The company has promised a year’s basic salary to those who have worked for 10 years and more and three months’ basic pay to those who have served for less than that.

“I was asked to tender my resignation without any fuss if I wanted my dues cleared without a hassle,” says another employee.

 

‘Ruthless’ downsizing part of ‘cost-cutting’ measures

It appears that the move has been sometime in the making, and like the previous retrenchments in December 2016 — when 800 of its then 1,400 employees were sacked — and March 2018, the ABP management has started executing its plans with precision.

It is believed that the management had issued notifications to the heads of various editorial sections to make a list of employees they wanted retrenched and prepared a list of 150 people to be sacked in the coming weeks.

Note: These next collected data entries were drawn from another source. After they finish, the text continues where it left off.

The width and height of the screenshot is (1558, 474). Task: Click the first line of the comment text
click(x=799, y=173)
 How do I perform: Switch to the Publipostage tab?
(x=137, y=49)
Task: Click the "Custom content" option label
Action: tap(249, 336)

The first blow was dealt on Wednesday, when the heads were asked to inform the unfortunate ones about their ouster.

The management, however, has remained tightlipped on the whole thing so far. When contacted, Vice President Shiuli Biswas only says the company’s decision of downsizing is aimed at restructuring its units and cutting costs. No official is, however, ready to give the exact number of employees getting pink slips.

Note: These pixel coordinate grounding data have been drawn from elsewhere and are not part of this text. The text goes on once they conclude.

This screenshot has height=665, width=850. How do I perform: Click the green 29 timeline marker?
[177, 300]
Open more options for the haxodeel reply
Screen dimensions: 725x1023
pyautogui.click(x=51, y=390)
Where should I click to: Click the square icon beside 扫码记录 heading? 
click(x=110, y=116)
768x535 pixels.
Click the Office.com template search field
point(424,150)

Employees from the marketing and circulation departments, who have been with the group for many decades, are likely to be sacked in the coming weeks.

At the moment, journalists on the business and digital desks, including senior and junior editors, along with the reporters have been let go.

The reporting bureau heads of Anandabazar and the Telegraph had been asked to trim their reporting teams to 10-15, which is being seen as a departure from the group’s tradition of nurturing a band of hardworking reporters.

The Telegraph, considered a good paymaster in the industry that promises a “safe and great place to work” has been the most ruthless among its publications, say recently sacked employees, adding that it showed no mercy on them despite “talking big about humanity in newspaper editorials”. 

 

When did it all go south?

The trend of ruthless downsizing of staff in the name of cost-cutting is a shift from the era of Aveek Sarkar, who had taken over as editor-in-chief in 1983 after his father Ashok Sarkar's death and later forced to resign. Aveek had tried to expand the business with more print content and increase in recruitment.

Then, however, ABP’s budget deficit and losses amounted to Rs 100 crore, according to insiders. Hence, in 2015, a private multinational firm, Heys, was hired to chalk out a plan to rejuvenate the company.

After a six-month study, the consultancy submitted its recommendations to the ABP management. Its report stated that the group has at least 47.5% surplus workers — Aveek, then, had to relinquish the top post and his brother Arup took over.

Another factor that hit ABP hard during Aveek’s time was Trinamool Congress returning to power with a thumping majority in 2016, despite ABP’s negative campaign against the party. And thus began the decline, as ad revenues started drying up.

The print edition of E Bela, a 24-page publication and the first tabloid in Bengali, which was launched with much fanfare in September 2012, was shut down on March 6. Its online edition was closed three months ago and 15 employees were sacked then.

 

What’s the new plan of action?

The new management, headed by Arup and his son Atideb, has decided to go for an overhaul to “minimise losses incurred during Aveek’s time”.

“To revive the company, restructuring the system was crucial and due,” says ABP Chief Executive Officer Dipankar Das Purkayastha.

However, there have been some shocking decisions. For example, the Telegraph and Anandabazar, which were looking forward to strengthening their digital platform, sacked the digital editor. “Some who refused to resign initially were treated very badly and forced out,” a senior business editor says.

Known as a media giant, with 11 publications, three 24-hour national TV news channels, one leading book publishing house as well as mobile and Internet properties, this decision of trimming the workforce may put the group in deeper doldrums, insiders say.